Van Rensburg v Van Rensburg N.O and Others  ZAECGHC 29
D and V made a joint will which created the D Trust in the event of D’s demise before V. V was to be the only income beneficiary of the D Trust (the trust). The will provided that:
“With the death of my wife the trust is to terminate and the capital, which includes capital gains thereon and additions thereto, together with any unpaid income, is to be paid in equal shares to my children R…, U…, C… and T…, or the survivors of them…”.

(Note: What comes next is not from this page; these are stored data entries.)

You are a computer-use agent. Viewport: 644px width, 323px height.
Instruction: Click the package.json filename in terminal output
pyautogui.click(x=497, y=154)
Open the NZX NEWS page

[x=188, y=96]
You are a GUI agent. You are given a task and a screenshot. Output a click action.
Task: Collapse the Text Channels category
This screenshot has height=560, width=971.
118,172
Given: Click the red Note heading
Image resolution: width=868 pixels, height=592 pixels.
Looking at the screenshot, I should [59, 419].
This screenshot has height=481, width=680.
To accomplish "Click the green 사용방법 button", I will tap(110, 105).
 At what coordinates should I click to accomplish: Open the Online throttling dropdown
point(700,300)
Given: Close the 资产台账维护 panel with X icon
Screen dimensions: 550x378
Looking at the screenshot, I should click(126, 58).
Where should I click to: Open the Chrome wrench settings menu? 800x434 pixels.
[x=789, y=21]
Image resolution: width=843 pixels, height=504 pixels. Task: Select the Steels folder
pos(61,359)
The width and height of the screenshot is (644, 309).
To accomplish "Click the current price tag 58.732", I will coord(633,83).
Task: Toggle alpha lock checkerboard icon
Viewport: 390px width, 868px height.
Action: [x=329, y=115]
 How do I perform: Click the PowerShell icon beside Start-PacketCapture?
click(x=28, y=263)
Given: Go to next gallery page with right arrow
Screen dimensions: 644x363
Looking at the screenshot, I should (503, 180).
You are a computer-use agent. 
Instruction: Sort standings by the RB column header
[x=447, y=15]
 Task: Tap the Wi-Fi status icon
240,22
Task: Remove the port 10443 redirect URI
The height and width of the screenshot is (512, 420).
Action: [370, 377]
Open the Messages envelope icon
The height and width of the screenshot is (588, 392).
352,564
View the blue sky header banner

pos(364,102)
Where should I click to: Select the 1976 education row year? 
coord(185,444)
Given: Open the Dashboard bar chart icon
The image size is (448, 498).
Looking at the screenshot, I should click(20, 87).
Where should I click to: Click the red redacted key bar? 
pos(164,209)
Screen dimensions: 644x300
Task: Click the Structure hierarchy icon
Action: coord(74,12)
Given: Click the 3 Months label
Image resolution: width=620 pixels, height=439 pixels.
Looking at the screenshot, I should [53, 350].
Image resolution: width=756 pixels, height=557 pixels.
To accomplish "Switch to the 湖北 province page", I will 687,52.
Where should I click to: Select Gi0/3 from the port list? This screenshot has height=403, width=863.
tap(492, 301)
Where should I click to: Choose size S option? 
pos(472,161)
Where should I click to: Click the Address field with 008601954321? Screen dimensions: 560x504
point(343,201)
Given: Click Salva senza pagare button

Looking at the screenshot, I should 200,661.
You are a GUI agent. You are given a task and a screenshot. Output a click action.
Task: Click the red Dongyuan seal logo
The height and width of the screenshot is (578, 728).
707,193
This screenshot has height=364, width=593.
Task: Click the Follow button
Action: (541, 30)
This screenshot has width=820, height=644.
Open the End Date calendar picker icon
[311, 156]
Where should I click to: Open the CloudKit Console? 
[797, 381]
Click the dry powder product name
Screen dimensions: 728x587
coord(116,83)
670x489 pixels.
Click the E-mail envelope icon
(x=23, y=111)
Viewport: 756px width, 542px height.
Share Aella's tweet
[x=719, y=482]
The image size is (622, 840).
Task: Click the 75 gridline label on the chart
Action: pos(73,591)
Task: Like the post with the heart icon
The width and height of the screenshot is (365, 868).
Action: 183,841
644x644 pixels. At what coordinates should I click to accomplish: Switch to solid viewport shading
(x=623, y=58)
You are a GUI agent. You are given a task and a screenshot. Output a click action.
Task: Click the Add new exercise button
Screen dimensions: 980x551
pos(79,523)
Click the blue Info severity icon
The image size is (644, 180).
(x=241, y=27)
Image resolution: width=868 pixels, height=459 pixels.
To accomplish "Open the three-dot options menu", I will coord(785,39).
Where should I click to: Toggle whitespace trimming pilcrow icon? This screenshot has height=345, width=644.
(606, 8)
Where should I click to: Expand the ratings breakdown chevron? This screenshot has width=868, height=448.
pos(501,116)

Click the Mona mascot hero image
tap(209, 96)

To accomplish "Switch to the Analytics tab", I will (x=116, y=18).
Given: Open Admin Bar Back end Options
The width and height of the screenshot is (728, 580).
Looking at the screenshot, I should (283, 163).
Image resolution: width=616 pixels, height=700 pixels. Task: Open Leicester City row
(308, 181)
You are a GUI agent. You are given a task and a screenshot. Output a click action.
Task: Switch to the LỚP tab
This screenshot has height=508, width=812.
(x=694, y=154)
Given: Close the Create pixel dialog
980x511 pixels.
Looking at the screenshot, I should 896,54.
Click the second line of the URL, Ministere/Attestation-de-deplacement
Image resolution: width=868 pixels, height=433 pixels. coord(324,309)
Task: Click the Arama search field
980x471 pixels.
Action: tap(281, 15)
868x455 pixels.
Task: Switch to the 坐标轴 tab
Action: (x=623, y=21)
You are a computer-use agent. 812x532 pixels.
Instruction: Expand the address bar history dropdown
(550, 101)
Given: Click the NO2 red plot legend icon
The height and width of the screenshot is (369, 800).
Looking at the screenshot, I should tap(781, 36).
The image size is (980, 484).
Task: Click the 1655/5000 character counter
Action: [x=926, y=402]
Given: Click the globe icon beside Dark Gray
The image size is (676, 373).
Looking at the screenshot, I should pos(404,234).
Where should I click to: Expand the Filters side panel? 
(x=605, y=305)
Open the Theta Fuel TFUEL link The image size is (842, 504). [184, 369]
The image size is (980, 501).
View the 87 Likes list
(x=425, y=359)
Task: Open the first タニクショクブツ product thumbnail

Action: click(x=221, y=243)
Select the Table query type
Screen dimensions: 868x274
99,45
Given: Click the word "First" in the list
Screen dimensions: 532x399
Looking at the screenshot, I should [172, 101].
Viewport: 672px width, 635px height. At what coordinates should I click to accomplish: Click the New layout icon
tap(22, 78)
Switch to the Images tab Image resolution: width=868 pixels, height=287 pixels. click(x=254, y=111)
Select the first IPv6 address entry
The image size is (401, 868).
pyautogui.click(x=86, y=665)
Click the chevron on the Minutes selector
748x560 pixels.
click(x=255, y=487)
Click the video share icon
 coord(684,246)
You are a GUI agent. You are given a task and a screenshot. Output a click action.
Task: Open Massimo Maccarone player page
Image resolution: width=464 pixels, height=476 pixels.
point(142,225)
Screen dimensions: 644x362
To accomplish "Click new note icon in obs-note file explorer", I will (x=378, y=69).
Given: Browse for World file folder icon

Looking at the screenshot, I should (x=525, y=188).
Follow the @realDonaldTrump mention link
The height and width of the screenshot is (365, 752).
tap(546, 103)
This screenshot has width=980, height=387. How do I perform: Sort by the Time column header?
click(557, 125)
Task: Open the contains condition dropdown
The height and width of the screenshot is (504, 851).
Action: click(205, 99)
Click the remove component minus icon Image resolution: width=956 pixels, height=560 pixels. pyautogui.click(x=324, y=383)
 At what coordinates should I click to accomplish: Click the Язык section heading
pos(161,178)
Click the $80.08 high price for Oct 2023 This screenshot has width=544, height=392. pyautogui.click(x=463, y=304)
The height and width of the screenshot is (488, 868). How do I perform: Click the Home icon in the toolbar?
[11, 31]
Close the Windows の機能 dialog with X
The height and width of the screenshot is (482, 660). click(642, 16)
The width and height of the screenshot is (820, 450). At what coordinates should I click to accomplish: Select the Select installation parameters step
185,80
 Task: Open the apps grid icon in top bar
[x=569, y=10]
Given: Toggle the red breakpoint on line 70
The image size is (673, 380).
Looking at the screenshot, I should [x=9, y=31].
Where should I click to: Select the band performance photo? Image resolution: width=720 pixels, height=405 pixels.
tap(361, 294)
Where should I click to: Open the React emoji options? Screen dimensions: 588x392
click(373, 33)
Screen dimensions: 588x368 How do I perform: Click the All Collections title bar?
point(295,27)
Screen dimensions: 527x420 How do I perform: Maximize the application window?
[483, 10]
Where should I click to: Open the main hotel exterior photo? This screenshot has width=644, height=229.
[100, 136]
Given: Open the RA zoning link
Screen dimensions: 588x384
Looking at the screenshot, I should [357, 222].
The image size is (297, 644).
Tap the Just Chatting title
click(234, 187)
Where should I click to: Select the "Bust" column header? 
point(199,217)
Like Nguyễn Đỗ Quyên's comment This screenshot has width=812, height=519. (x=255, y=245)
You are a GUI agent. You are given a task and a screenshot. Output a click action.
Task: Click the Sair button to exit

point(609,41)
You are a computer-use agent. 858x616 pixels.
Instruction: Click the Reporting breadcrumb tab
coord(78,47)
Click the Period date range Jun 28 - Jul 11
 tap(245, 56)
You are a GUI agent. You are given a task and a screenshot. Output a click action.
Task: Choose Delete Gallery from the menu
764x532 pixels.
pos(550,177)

R, U, C, and T were appointed as the trustees of the trust. After V’s death, R sent an email to the other three trustees with a resolution authorising him to pay out the trust capital to the four of them, and requesting their banking details. U supplied her details to him, but unbeknown to both of them her email account had been hacked and the hacker(s) supplied false banking details to R. R paid an amount of R934 913.16 into the account of which the hacker(s) supplied the details. When she found out what happened, U tried to resolve the issue with her siblings, but their attitude was that the fact that she did not receive her portion was her problem and not a fraud perpetrated against the trust.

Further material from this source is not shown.